Du sixieme puits vers le midi, on a commencé une galerie de 35 toises de longueur, pour arriver à des ouvrages qu’on appelle du cougle, où il y a un filon de mine d’argent de deux pouces & demi d’épaisseur, où trois mineurs sont employés, & où l’on espere en employer vingt. Cette partie de la mine passe pour la plus riche.

Le septieme puits a 94 piés de profondeur. En tirant de ce puits au minuit par une galerie de trente-cinq toises, on trouve des ouvrages dans lesquels il y a deux mineurs à un filon de 4 à 5 pouces d’épaisseur de mine d’argent, cuivre & plomb. Le huitieme puits a 100 piés de profondeur ; le neuvieme a aussi 100 piés de profondeur. Au fond de ce puits, on trouve une galerie de 40 toises, qui conduit aux ouvrages vers le minuit, où sont employés neuf mineurs sur un filon de quatre à cinq pouces. Le dixieme puits a 86 piés, & le onzieme 120 piés. Le douzieme est de 60 ; on y trouve un filon de 4 pouces d’épaisseur sur trois toises de longueur, continuant par une mine picassée, jusqu’au fond où se trouve encore un filon de deux pouces d’épaisseur sur six toises de longueur, & un autre picassement de mine en remontant.

Nous avons dit en parlant du premier puits, qu’au-dela de ce puits la galerie étoit continuée de 55 toises, pour aller à la mine de saint Joseph. Au bout de cette galerie est un puits de la profondeur de 60 piés ; un second puits de 40 : mais ces ouvrages sont si remplis de décombres qu’on ne peut les travailler. Cette mine de saint Pierre est riche ; & si les décombres en étoient enlevées, on pourroit employer vers le midi 30 mineurs coupant mine.

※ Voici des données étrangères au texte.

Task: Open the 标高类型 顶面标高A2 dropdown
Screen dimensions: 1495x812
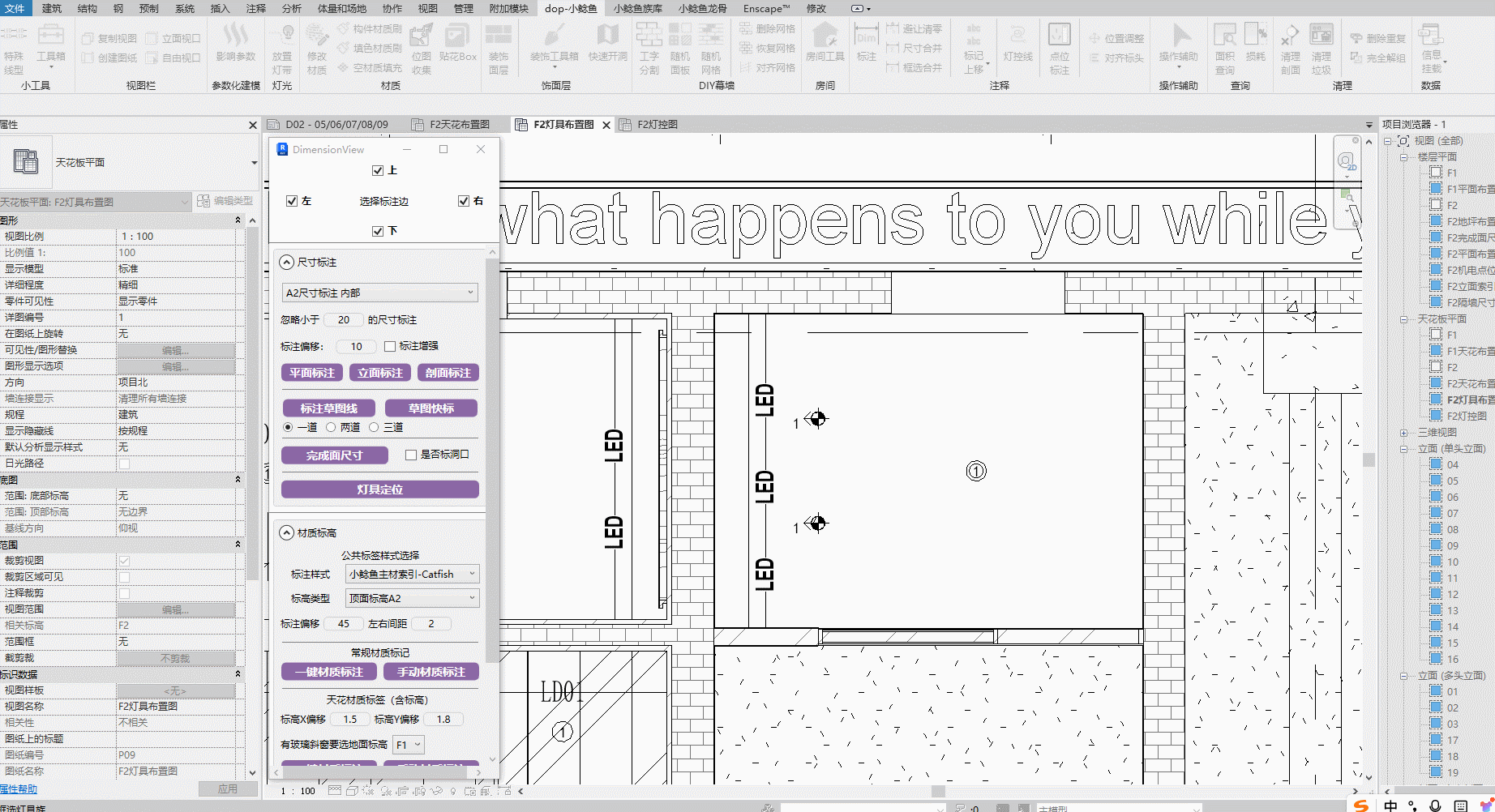Action: (x=412, y=598)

On tira de cette mine pendant le mois de Mars 1741, quatorze quintaux de mine d’argent tenant 8 lots ; 86 de mine d’argent, cuivre & plomb, tenant en argent 4 lots en cuivre, 12 lots p , le plomb servant de fondant ; plus 30 quintaux tenant trois lots, qui sont provenus des pierres de cette même mine, que l’on a fait piler & laver par les boccards.

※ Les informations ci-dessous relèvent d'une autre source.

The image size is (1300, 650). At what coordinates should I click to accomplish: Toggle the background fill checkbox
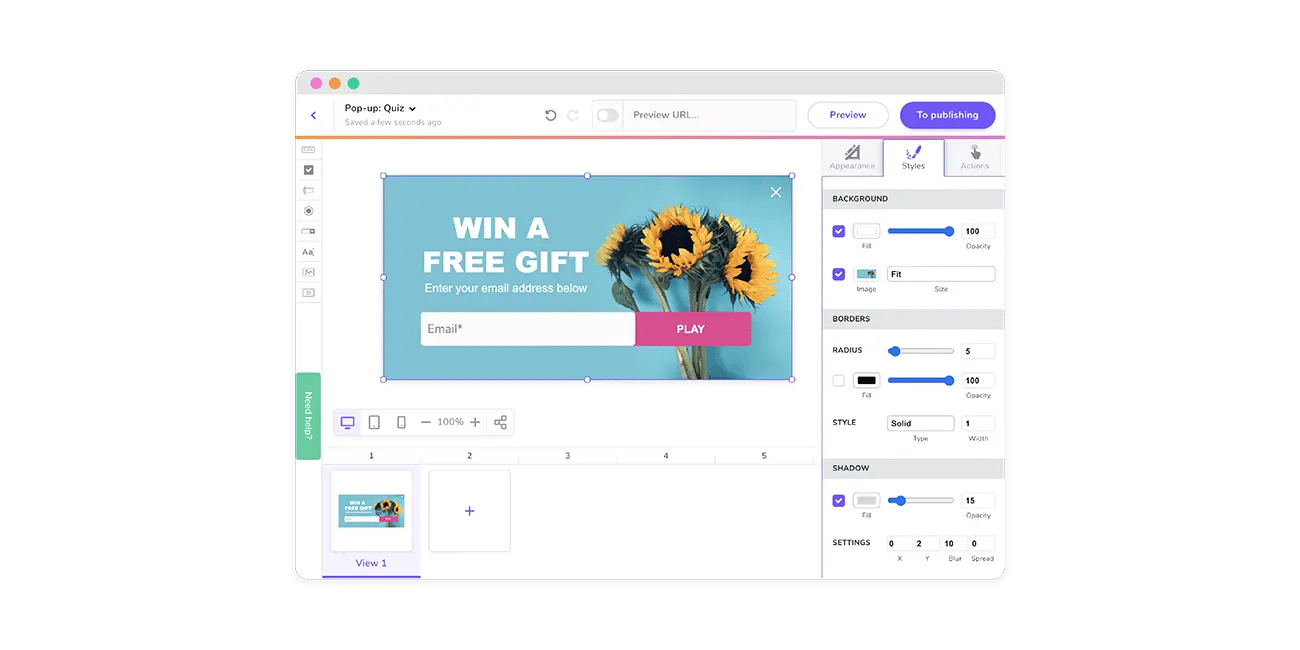point(838,231)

Pour exploiter cette mine, il y a un canal sur terre d’un grand quart de lieue de longueur, qui conduit les eaux sur une roue de trente-deux piés de diametre, laquelle tire les eaux du fond de cette mine par 22 pompes aspirantes & foulantes. Pour gouverner cette machine, il faut un homme qui ait soin du canal, un maître de machine, quatre valets, trois charpentiers, trois houtemens, soixante-dix manœuvres, pour tirer la mine hors du puits ; deux maréchaux, deux valets, huit chaideurs, outre le nombre de coupeurs dont nous avons parlé.

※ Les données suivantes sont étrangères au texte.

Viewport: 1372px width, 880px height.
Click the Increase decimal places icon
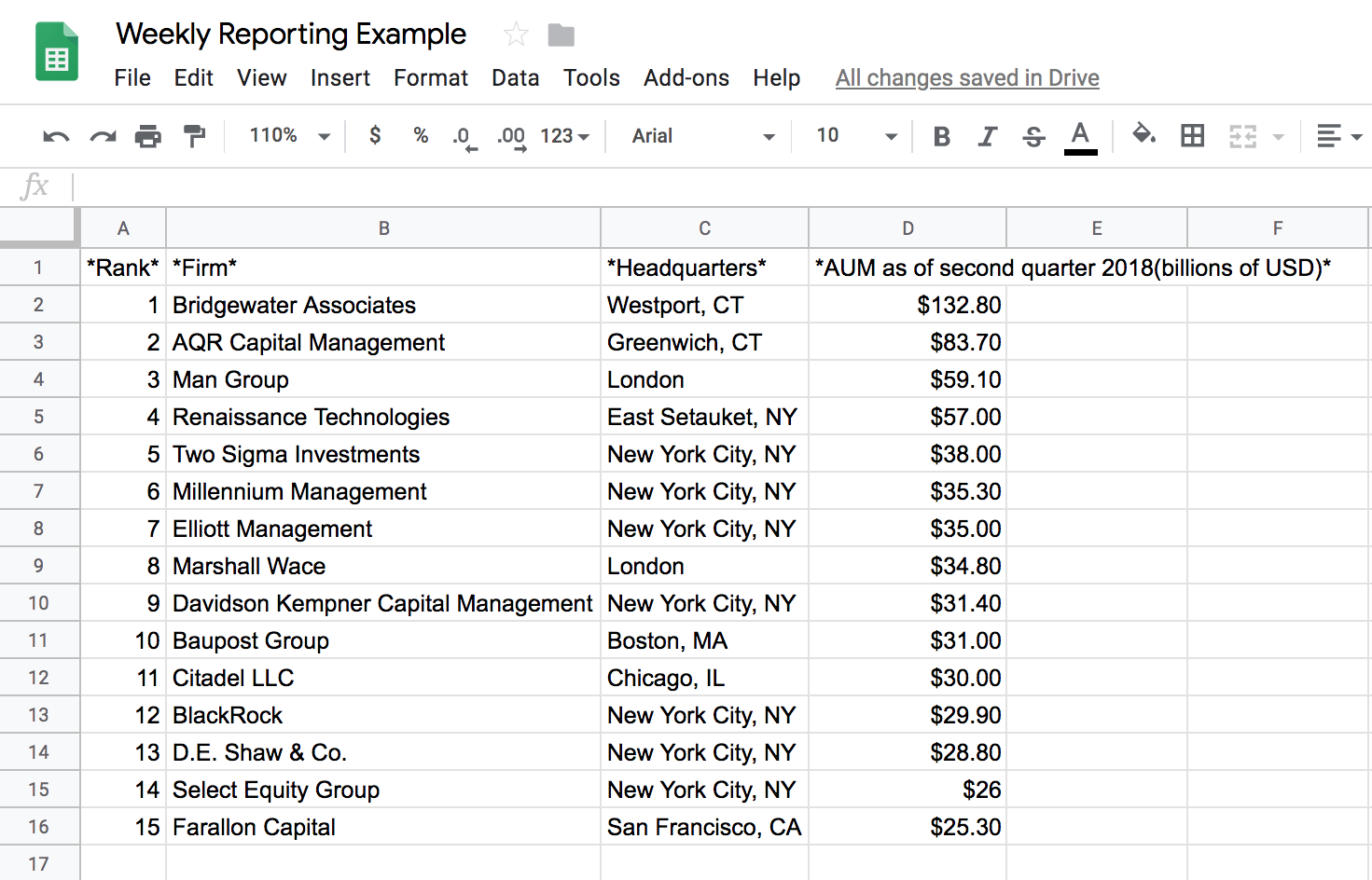pyautogui.click(x=509, y=135)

La mine de saint Daniel sur le banc de Giromagny, actuellement exploitée, a son entrée au levant par une galerie de la longueur de 30 toises ; & sur la longueur de cette galerie, il se trouve trois puits ou chocs différens. Le premier a 48 piés ; le second 48 ; le troisiéme 36. Ces trois puits se réunissent dans le fond où il se trouve une galerie de 42 toises. Dans cette galerie est un autre puits de 60 piés ; puis une autre galerie de six toises, & au bout de cette galerie un puits de douze piés de profondeur. Le filon du fond de la mine est argent, cuivre & plomb, de la largeur de six pouces sur six toises de longueur, & le filon des deux galeries est de six pouces de largeur sur vingt toises de longueur. Cette mine produit actuellement par mois 70 quintaux de mine de plomb, 40 quintaux de mine d’argent. La mine de plomb tenant 45 lots de plomb p. & 8 lots de mine aussi pour ou quintal.

La mine de saint Nicolas, banc de Giromagny, donnoit trois métaux, argent, cuivre & plomb ; on cessa en 1738 d’y travailler faute d’argent, pour payer les ouvriers qui n’y travailloient qu’à fortfait. Elle a son entrée au levant par une galerie de 8 toises au bout de laquelle est un puits ; & cette galerie continue depuis ce puits encore 18 toises, au bout desquelles on trouve un filon de cuivre de l’épaisseur de deux pouces sur une toise de longueur ; ce filon est mêlé de veines de mine d’argent, dont le quintal tient 6 lots. Cette mine a trois puits : le premier de 40 piés ; le second de 60, & le troisieme de 20 piés de profondeur.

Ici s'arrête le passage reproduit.